Your answer should be every line below that includes the word "color".

▶ [INFORMATION GIVEN]
————————

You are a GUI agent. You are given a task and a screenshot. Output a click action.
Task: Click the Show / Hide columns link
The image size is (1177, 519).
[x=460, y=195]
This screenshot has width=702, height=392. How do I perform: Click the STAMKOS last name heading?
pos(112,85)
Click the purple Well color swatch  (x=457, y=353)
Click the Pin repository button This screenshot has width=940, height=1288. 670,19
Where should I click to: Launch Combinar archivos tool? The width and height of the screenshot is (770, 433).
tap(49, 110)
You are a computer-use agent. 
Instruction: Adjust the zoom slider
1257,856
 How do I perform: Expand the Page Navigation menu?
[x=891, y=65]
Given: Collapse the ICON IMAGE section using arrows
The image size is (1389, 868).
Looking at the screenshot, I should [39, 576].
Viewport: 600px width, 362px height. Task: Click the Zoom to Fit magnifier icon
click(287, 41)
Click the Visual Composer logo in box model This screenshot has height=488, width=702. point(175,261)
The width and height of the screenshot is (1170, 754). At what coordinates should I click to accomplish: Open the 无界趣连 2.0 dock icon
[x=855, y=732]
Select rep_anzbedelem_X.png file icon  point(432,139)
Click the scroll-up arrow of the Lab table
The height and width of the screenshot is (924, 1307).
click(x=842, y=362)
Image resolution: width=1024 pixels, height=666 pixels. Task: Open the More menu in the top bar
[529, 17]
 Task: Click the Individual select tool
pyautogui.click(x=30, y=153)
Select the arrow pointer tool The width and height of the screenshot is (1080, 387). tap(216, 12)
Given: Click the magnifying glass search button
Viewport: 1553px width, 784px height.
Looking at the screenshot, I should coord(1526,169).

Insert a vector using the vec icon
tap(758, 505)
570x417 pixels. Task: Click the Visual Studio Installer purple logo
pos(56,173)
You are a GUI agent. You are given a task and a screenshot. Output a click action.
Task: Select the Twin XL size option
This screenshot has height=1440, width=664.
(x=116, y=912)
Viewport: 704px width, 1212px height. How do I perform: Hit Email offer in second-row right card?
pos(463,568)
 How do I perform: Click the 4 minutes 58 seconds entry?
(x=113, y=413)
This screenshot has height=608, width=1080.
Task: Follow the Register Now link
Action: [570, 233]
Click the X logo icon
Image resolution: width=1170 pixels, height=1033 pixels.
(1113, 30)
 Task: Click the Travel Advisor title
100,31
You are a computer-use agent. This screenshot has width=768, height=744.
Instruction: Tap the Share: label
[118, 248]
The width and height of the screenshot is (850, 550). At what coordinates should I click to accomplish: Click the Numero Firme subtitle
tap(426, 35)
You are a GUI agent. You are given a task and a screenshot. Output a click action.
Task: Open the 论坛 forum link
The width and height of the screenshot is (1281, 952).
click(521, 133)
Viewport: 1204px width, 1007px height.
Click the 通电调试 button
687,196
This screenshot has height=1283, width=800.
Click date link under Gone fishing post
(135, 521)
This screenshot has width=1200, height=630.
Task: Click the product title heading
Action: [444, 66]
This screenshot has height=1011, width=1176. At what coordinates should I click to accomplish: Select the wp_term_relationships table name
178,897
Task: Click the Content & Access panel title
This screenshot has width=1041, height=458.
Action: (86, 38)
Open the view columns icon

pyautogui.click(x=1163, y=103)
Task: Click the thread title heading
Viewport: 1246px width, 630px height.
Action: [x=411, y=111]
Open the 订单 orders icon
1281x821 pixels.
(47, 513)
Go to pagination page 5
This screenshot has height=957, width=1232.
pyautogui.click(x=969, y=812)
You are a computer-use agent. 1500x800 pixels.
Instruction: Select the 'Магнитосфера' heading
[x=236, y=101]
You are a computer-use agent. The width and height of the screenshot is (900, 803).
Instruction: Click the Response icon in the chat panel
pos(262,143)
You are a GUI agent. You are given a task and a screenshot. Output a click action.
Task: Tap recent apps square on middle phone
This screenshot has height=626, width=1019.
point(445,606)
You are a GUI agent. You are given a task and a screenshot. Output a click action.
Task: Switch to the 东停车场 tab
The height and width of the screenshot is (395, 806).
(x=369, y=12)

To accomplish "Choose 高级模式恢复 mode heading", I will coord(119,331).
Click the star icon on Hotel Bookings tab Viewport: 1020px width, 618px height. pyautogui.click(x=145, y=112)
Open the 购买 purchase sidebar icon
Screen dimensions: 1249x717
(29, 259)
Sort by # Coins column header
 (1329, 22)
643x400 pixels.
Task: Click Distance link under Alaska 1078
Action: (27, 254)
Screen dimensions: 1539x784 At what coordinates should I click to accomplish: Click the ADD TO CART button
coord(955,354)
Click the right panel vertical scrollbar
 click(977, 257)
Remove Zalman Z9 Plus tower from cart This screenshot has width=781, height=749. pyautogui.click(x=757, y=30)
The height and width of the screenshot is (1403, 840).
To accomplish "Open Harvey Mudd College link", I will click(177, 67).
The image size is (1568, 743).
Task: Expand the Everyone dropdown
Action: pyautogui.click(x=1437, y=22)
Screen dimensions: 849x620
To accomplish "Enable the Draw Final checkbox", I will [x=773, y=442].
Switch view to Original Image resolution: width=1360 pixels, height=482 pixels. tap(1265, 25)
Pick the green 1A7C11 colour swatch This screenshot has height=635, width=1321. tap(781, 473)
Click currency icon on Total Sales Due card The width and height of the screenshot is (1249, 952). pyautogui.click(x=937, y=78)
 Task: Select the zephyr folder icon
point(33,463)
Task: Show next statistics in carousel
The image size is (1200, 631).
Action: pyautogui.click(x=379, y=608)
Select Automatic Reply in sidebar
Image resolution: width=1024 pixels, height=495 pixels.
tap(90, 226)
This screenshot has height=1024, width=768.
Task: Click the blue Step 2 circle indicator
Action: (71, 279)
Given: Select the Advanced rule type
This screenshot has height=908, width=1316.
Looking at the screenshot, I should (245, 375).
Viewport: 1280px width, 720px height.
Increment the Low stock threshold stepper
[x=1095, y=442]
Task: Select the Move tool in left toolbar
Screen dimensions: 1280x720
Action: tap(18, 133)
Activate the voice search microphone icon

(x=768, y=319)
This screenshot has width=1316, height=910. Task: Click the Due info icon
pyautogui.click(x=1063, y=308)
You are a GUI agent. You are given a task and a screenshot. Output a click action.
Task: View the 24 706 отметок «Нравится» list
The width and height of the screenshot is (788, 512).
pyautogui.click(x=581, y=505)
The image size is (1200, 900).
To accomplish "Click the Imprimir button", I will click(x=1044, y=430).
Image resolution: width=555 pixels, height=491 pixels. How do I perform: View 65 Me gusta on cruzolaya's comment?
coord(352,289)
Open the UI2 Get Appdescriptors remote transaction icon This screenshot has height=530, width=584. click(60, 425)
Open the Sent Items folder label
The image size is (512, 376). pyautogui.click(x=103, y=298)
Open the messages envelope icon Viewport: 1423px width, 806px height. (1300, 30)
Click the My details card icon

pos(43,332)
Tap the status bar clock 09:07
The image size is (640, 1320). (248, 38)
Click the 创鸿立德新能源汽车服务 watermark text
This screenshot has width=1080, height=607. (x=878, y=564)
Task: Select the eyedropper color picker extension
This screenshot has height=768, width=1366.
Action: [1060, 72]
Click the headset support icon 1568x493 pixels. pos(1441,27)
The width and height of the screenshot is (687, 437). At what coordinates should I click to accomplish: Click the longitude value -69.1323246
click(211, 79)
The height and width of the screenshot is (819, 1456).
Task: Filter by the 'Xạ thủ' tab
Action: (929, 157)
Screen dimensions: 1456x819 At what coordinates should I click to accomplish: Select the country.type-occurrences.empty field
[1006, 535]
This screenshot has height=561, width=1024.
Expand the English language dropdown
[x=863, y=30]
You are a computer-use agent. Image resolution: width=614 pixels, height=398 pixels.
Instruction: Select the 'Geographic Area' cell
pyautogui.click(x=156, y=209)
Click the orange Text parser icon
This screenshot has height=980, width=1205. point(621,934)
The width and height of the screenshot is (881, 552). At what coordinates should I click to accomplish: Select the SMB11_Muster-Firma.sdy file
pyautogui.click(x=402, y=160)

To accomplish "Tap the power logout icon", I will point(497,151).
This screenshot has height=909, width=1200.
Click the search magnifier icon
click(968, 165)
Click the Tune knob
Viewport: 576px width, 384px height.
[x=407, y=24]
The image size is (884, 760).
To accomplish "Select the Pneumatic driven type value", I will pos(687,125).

————————

▶ [RESPONSE BELOW]
Click the purple Well color swatch  (x=457, y=353)
Task: Select the eyedropper color picker extension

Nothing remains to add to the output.